O presidente se mostra amuado, e lembra que o ex-deputado tentou fustigá-lo, ao torná-lo testemunha de defesa com perguntas que o próprio juiz vetou por acreditar que elas tinham por objetivo intimidá-lo.
Ao ouvir esse relato do presidente, o empresário procura tranquilizá-lo mostrando os préstimos que fez.
Diz, abertamente, que “zerou” as “pendências” com o ex-deputado, que tinha ido “firme” contra ele na cobrança.
E que ao zerar as pendências, tirou-o “da frente”.
Mais tarde um pouco, em outro trecho, diz que conseguiu “ficar de bem” com ele.
Como o presidente reage?
Com um incentivo: “Tem que manter isso, viu?” Não é preciso grande esforço para entender o significado dessa sequência de diálogos.
Afinal, que pendências, senão o pagamento de propinas ainda não entregues, pode ter o empresário com um ex-deputado preso por corrupção?
Que objetivo terá tido o empresário quando afirmou que, zerando as pendências, conseguiu ficar de bem com ele, senão tranquilizar o presidente quanto ao fato de que, com aquelas providências, conseguiu mantê-lo quieto?
E, por fim, que significado pode ter o incentivo do presidente (“tem que manter isso, viu”), senão uma advertência para que o empresário continue com as pendências zeradas, tirando o ex-deputado da frente e se mantendo bem com ele?

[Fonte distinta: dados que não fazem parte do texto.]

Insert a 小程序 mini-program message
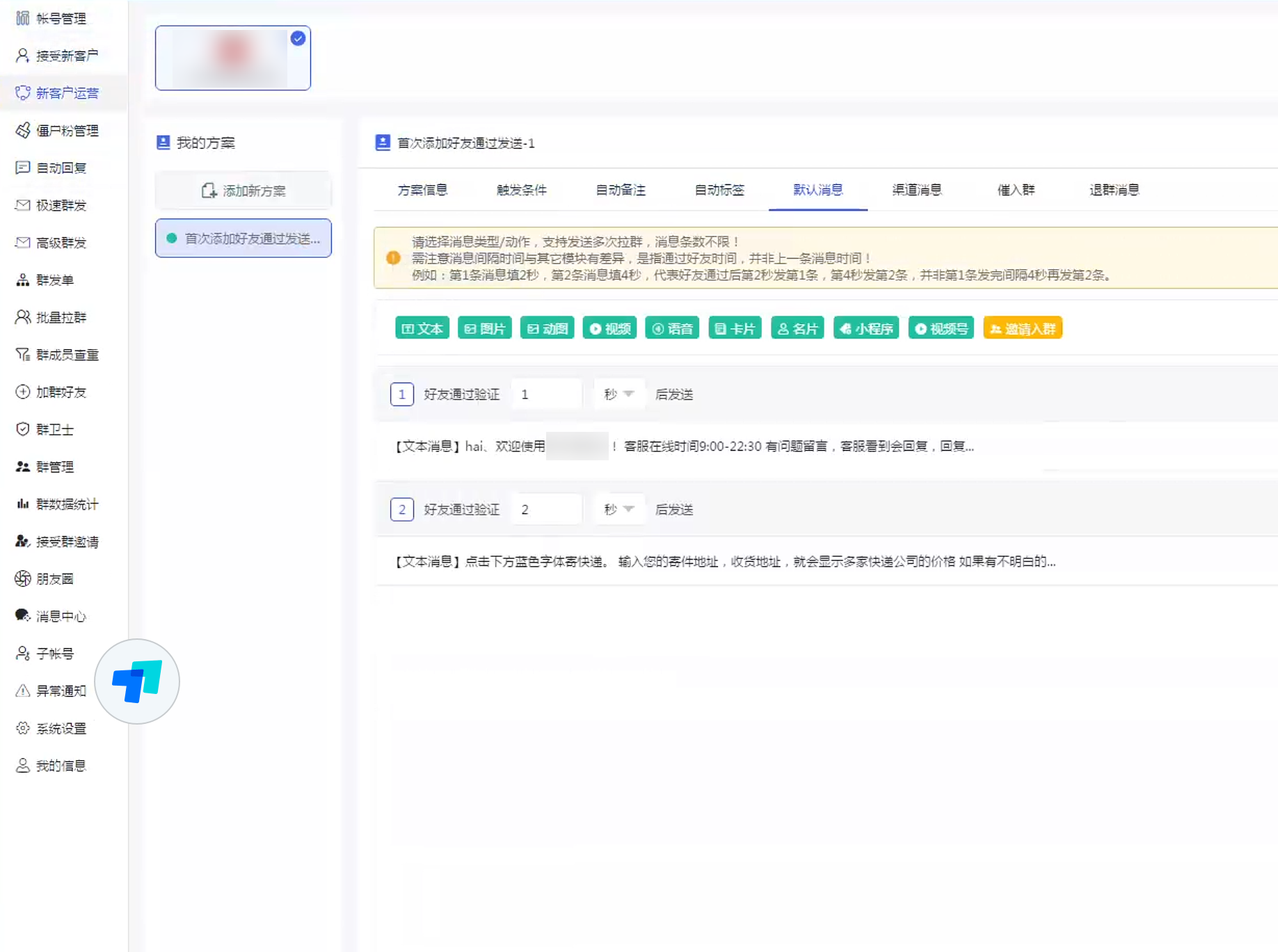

Esses diálogos falam por si e bastariam para fazer ruir a imagem de integridade moral que o presidente tem orgulho de cultivar.
Mas houve mais.
O empresário relata as suas agruras com a Justiça, e, abertamente, narra ao presidente alguns êxitos que suas práticas de corrupção lhe permitiram ter.
Conta que tem em mãos dois juízes, que lhe facilitam a vida, e um procurador, que lhe repassa informações.
Um escândalo.
O que faz o presidente?
Expulsa o empresário de sua casa e o denuncia as autoridades?
Não.
Exclama, satisfeito: “Ótimo, ótimo”.
Não é tudo, porém.
Em menos de 40 minutos de conversa, o empresário ainda encontra tempo para se queixar de um ex-funcionário seu, atual ministro da Fazenda.
Diz, com desfaçatez, que tem enfrentado resistência no ministro da Fazenda para conseguir a troca dos mais altos funcionários do governo na área econômica: o secretário da Receita Federal, a presidente do BNDES, o presidente do Cade e o presidente da CVM.
Pede, então, que seja autorizado a usar o nome do presidente quando for novamente ao ministro da Fazenda com tais pleitos.
O que faz o presidente?
Manda-o embora, indignado?
Não, de forma alguma.
O presidente autoriza: “Pode fazer”.
Este jornal apoiou desde o primeiro instante o projeto reformista do presidente Michel Temer.
Acreditou e acredita que, mais do que dele, o projeto é dos brasileiros, porque somente ele fará o Brasil encontrar o caminho do crescimento, fundamental para o bem-estar de todos os brasileiros.
As reformas são essenciais para conduzir o país para a estabilidade política, para a paz social e para o normal funcionamento de nossas instituições.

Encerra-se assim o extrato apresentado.